Records contained in a dataset

──────────────────────────────

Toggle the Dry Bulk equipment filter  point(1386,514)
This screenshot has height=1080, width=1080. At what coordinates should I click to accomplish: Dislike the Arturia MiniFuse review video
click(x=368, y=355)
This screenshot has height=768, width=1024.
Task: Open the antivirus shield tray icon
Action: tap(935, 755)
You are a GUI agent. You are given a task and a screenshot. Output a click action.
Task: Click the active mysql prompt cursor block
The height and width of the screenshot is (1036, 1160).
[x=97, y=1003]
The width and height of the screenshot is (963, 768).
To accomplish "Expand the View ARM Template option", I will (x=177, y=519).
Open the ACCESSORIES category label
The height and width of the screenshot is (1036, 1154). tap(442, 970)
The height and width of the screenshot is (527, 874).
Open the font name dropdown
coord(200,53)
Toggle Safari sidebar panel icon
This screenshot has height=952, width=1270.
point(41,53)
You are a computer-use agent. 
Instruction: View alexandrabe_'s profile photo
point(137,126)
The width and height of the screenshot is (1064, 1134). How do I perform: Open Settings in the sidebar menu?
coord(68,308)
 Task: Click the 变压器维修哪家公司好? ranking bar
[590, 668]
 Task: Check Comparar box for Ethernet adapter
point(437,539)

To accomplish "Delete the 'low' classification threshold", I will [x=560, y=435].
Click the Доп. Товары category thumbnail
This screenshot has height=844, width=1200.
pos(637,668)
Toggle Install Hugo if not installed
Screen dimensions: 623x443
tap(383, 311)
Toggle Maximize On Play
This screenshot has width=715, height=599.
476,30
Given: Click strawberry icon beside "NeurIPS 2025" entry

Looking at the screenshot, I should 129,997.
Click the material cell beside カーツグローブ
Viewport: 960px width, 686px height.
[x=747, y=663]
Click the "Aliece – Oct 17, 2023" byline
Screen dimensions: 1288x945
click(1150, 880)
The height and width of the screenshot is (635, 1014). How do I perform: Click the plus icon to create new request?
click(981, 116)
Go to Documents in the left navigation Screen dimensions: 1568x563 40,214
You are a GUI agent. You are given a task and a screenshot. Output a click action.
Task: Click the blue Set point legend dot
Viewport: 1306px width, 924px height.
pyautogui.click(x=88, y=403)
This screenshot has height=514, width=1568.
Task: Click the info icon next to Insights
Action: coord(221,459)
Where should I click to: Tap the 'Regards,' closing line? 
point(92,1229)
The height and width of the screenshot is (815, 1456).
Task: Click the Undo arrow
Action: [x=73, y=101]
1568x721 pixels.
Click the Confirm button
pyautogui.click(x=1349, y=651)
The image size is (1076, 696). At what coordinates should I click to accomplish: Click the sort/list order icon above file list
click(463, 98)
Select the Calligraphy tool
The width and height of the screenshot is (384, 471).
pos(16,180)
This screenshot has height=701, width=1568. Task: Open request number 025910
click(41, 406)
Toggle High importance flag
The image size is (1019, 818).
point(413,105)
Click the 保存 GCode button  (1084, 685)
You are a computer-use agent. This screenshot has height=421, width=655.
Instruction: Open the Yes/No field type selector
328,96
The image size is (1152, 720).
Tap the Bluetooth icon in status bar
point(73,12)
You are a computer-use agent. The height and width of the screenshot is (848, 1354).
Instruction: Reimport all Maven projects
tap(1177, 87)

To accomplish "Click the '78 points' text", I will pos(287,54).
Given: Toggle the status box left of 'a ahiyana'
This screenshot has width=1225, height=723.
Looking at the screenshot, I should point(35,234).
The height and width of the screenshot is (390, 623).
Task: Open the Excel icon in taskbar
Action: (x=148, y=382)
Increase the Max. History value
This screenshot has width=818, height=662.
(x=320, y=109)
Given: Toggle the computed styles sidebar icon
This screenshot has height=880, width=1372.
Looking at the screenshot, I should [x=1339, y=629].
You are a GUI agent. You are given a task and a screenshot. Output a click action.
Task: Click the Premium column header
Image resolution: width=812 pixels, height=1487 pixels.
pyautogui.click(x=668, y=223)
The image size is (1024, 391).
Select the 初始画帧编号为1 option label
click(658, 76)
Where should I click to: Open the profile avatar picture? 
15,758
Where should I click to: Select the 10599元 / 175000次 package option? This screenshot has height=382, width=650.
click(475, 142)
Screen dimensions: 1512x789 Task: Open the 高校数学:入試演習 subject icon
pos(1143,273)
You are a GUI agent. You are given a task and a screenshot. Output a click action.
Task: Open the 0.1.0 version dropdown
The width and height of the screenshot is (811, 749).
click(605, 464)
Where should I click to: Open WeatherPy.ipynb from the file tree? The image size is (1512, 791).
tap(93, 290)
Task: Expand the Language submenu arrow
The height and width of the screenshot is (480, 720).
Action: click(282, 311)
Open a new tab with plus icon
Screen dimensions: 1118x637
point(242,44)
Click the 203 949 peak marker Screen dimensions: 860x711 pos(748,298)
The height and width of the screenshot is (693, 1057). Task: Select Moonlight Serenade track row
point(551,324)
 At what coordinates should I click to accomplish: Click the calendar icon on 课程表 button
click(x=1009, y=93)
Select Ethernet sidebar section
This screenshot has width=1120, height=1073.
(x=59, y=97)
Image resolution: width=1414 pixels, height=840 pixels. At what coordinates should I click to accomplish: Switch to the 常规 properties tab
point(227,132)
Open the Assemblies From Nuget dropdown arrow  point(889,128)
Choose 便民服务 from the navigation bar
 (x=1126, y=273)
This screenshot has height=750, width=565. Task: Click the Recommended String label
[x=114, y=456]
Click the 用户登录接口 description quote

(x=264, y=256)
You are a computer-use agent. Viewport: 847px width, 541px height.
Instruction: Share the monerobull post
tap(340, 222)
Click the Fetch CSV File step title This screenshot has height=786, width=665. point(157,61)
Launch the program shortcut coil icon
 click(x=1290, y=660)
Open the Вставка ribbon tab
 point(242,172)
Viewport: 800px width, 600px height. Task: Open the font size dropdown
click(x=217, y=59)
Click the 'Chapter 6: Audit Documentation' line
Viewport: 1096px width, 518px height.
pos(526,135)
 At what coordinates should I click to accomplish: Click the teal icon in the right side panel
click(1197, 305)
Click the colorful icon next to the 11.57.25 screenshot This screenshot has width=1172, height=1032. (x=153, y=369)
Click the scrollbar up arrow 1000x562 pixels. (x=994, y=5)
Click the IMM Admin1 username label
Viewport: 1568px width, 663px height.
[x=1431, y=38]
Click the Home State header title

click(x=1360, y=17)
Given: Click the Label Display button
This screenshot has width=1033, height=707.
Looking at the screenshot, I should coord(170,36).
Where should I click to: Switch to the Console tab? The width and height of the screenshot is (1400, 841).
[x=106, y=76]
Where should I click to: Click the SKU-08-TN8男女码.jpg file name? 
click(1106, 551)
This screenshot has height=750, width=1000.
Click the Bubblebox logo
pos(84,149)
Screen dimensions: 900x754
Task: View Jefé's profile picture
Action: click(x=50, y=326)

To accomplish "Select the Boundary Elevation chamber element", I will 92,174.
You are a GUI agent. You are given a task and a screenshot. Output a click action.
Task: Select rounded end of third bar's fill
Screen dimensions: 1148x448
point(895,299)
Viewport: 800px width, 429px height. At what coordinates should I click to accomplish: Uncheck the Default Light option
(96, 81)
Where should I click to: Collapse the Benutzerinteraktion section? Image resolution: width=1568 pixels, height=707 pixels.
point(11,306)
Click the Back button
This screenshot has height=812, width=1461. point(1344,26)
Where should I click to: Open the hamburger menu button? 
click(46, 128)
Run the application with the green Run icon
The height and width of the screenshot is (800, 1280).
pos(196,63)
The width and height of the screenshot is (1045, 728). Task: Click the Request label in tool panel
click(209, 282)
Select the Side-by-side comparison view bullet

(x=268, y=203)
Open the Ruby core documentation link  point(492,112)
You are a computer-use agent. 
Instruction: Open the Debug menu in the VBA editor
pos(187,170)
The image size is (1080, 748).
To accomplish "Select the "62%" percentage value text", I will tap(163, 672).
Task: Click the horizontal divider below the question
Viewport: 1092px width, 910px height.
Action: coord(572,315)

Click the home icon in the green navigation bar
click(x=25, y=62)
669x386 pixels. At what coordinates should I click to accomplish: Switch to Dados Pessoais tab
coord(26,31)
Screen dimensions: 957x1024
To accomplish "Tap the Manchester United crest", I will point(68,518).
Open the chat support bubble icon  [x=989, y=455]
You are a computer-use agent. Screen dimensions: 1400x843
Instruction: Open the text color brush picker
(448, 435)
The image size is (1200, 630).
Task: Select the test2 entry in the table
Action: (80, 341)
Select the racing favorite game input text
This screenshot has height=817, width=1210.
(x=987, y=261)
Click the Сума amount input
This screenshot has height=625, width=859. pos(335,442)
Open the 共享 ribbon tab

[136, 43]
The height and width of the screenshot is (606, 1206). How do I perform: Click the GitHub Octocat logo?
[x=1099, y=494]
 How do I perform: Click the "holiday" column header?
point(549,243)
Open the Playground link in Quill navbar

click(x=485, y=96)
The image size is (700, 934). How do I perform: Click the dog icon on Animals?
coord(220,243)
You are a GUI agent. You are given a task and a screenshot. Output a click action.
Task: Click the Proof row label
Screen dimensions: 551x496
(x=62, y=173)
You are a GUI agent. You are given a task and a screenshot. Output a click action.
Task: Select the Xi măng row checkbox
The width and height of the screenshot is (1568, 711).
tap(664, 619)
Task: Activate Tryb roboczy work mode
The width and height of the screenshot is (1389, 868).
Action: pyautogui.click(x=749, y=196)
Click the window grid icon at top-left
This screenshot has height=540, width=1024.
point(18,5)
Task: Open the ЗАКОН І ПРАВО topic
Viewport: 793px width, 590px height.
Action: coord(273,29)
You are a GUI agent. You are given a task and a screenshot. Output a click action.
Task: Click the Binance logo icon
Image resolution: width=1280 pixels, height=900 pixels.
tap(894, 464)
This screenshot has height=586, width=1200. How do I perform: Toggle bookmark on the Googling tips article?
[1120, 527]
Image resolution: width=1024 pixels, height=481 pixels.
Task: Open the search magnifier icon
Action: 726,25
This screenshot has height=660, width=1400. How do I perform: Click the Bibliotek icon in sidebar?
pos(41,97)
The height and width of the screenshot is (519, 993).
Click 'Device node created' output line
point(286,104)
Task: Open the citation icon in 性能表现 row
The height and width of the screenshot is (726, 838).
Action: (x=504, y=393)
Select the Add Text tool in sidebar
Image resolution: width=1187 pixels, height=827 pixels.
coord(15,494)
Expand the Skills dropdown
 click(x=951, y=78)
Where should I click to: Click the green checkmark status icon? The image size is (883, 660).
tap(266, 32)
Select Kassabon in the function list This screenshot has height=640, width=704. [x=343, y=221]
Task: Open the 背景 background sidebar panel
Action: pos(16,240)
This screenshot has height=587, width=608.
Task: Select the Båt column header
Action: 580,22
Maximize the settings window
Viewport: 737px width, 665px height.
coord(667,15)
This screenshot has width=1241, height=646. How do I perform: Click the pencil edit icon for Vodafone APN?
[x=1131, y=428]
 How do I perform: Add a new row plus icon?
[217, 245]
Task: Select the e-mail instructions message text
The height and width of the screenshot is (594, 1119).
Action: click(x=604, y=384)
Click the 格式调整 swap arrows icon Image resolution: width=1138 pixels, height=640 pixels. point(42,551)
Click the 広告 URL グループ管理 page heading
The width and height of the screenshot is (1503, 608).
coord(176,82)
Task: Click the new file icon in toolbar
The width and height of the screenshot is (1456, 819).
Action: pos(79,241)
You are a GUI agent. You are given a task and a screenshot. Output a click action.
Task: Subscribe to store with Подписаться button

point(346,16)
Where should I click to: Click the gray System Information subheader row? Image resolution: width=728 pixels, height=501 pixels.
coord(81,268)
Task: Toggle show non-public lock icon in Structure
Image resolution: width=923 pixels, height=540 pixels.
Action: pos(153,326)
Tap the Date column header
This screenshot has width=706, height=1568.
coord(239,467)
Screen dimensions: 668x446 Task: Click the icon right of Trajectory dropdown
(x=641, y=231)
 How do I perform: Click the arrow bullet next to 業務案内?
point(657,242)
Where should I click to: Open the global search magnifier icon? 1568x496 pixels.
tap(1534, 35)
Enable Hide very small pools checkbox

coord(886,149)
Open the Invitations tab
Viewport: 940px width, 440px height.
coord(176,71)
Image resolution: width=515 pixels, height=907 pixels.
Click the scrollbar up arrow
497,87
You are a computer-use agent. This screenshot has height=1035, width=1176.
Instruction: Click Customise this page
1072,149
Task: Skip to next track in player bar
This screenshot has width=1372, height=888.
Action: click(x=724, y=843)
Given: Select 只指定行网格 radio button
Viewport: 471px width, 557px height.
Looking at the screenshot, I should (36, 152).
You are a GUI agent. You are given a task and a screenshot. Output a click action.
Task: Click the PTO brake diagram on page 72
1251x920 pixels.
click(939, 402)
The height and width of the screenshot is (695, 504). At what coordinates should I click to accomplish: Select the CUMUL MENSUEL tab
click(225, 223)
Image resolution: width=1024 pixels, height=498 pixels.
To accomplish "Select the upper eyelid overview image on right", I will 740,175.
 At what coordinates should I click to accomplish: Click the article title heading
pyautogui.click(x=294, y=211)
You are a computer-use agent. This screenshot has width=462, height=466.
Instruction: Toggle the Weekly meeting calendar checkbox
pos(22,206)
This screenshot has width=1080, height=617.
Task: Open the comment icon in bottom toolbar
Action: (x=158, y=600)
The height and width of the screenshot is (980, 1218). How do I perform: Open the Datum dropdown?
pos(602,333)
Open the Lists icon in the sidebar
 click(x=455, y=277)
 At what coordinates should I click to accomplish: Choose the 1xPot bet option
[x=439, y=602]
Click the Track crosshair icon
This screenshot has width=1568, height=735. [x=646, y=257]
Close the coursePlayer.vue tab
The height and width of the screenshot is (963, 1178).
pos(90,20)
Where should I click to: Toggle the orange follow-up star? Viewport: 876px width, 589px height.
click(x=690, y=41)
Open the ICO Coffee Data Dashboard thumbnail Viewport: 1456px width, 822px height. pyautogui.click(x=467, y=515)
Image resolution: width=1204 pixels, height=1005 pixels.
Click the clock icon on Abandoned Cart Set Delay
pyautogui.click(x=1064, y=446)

──────────────────────────────

▸ EXERCISE
Extract from the records above the lines from the one containing "Screen dimensions: 551x496" to the one containing "The height and width of the screenshot is (519, 993).", both lines included, exactly as they appear and with nothing else.

▸ WRITTEN RESPONSE
Screen dimensions: 551x496
(x=62, y=173)
You are a GUI agent. You are given a task and a screenshot. Output a click action.
Task: Select the Xi măng row checkbox
The width and height of the screenshot is (1568, 711).
tap(664, 619)
Task: Activate Tryb roboczy work mode
The width and height of the screenshot is (1389, 868).
Action: pyautogui.click(x=749, y=196)
Click the window grid icon at top-left
This screenshot has height=540, width=1024.
point(18,5)
Task: Open the ЗАКОН І ПРАВО topic
Viewport: 793px width, 590px height.
Action: coord(273,29)
You are a GUI agent. You are given a task and a screenshot. Output a click action.
Task: Click the Binance logo icon
Image resolution: width=1280 pixels, height=900 pixels.
tap(894, 464)
This screenshot has height=586, width=1200. How do I perform: Toggle bookmark on the Googling tips article?
[1120, 527]
Image resolution: width=1024 pixels, height=481 pixels.
Task: Open the search magnifier icon
Action: 726,25
This screenshot has height=660, width=1400. How do I perform: Click the Bibliotek icon in sidebar?
pos(41,97)
The height and width of the screenshot is (519, 993).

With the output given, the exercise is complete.